En tout cas, ça fait du bien d'échanger là-dessus ! Continuons !

Bises à toutes

Mariame a dit…

en plus de gainsbourg, je délire sur a certain romance (wasted hours) et ça ne se calme pas
Alors elle, je bave sur tout ces looks et pourtant ils sont assez simillaire : en voilà une qui a de l'allure
mais voilà, je trouve ça magnifique sur elle mais clairement sur moi, j'aurai l'air ridicule et ça me désole...

peachylau a dit…

Ah Marie, j'aime toujours autant lire tes réflexions. Je suis aussi en train de faire cette distinction et même si certains réflexes de compulsive restent, ça fait tu bien qd ça se calme!

Marie a dit…



Amande que j'aime: Economie économie c'est le maître mot…
<3 merci!

Aurélia: Je suis un peu comme toi, tu sais…
je t'embrasse prends soin de toi!

emyb: Tellement bien résumer…

La première: Si c'est comme moi, je suis passée d'un extrême à l'autre… Donc je crois que même si c'était pas le but de la manoeuvre, c'est normal… Ca s'équilibrera c'est sûr.

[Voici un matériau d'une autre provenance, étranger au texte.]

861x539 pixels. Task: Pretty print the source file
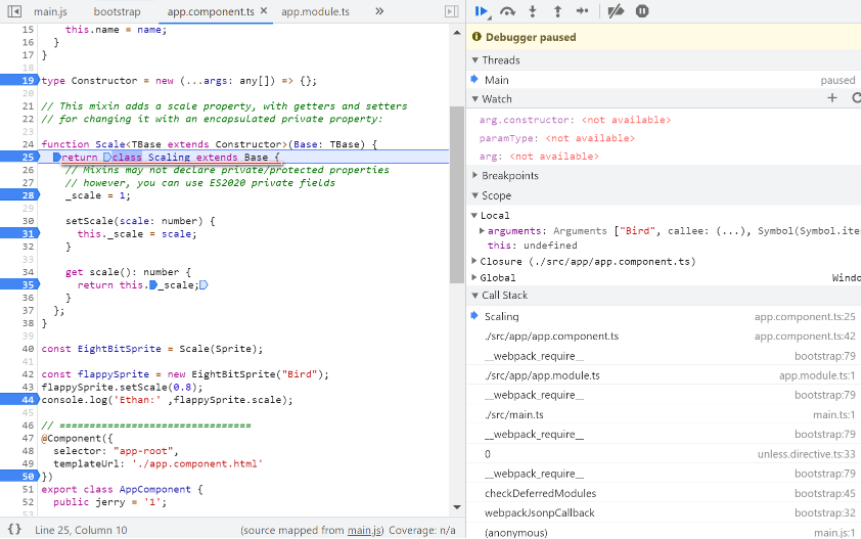pos(14,529)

LilyPad: La question du choix est très importante, j'avais vu une conférence sur Ted où justement un mec expliquait que le trop de choix créait de l'angoisse (prendre la mauvaise décision) et donc du mal être…
Tu as parfaitement raison!

Clara: Grave!Merci pour tes outils persos, c'est toujours cool d'en avoir de nouveau…
je t'embrasse

Marie: :)

severi27: J'ai regardé les liens que tu as filé, et merde me voilà sur Yoox, un des soutes de perdition de mes errances compulsives ;-)

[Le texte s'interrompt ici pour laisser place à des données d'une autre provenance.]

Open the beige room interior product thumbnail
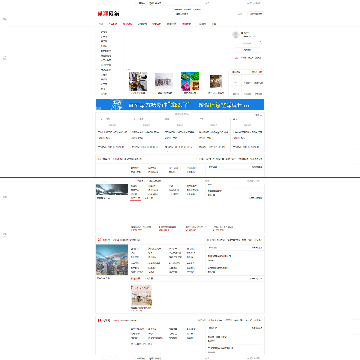The image size is (360, 360). point(142,295)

Pauline: Oui c'est l'allure…

Suite 910: On a exactement le même parcours je crois….
Merci toi aussi!

marie: Merci pour le
lien je vais aller voir!

Juju: Merci vraiment pour ton commentaire. Je n'ai pas grand chose à ajouter si ce n'est que j'ai rencontré des tas de situations que tu décris…
bise

Mariame: C'est vrai qu'elle a de l'allure Aurore :)

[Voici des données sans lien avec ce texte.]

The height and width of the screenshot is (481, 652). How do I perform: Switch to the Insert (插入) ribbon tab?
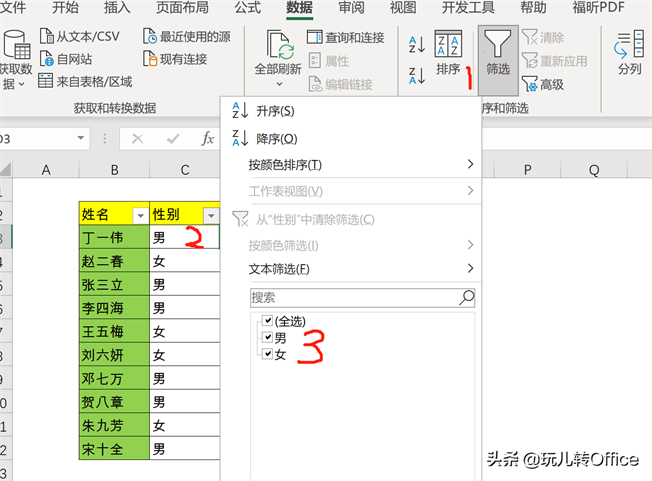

peachylau: Ca fait grave du bien...

Camille a dit…

Je lis rarement des blogs "mode", je ne me considère pas du tout comme une amatrice de mode, mais il y a genre un an j'ai commencé à me poser des questions par rapport à ces grandes chaines qui font des vêtements que tout le monde porte, qui sont fabriqués n'importe comment, et tout ça.
J'étais tombée ici il y a genre un an en cherchant ce que c'était le "dead fleurette", j'avais fait un tri dans mon placard et décidé d'acheter moins mais mieux. Le problème, c'est que du coup on va vers les valeurs sûres, les choses un peu plus classiques qu'on pourra associer avec tout... Et je commence à me lasser un peu de ça, parce que justement, je trouve que j'ai perdu mon "allure".
Du coup je commence à avoir envie d'acheter de nouveau, mais je tourne plutôt du côté des friperies, où je suis sûre justement de trouver des vêtements que personne n'aura, sans alimenter les machines de guerre de la fringue. Je crois que c'est une bonne solution, pour moi.
C'est tellement important, l'allure ! Je me rends compte que parfois, j'ai envie d'aller parler à quelqu'un dans la rue parce qu'il/elle a un style qui me plaît... L'allure, c'est un peu une vitrine de ce qu'on est, en fait.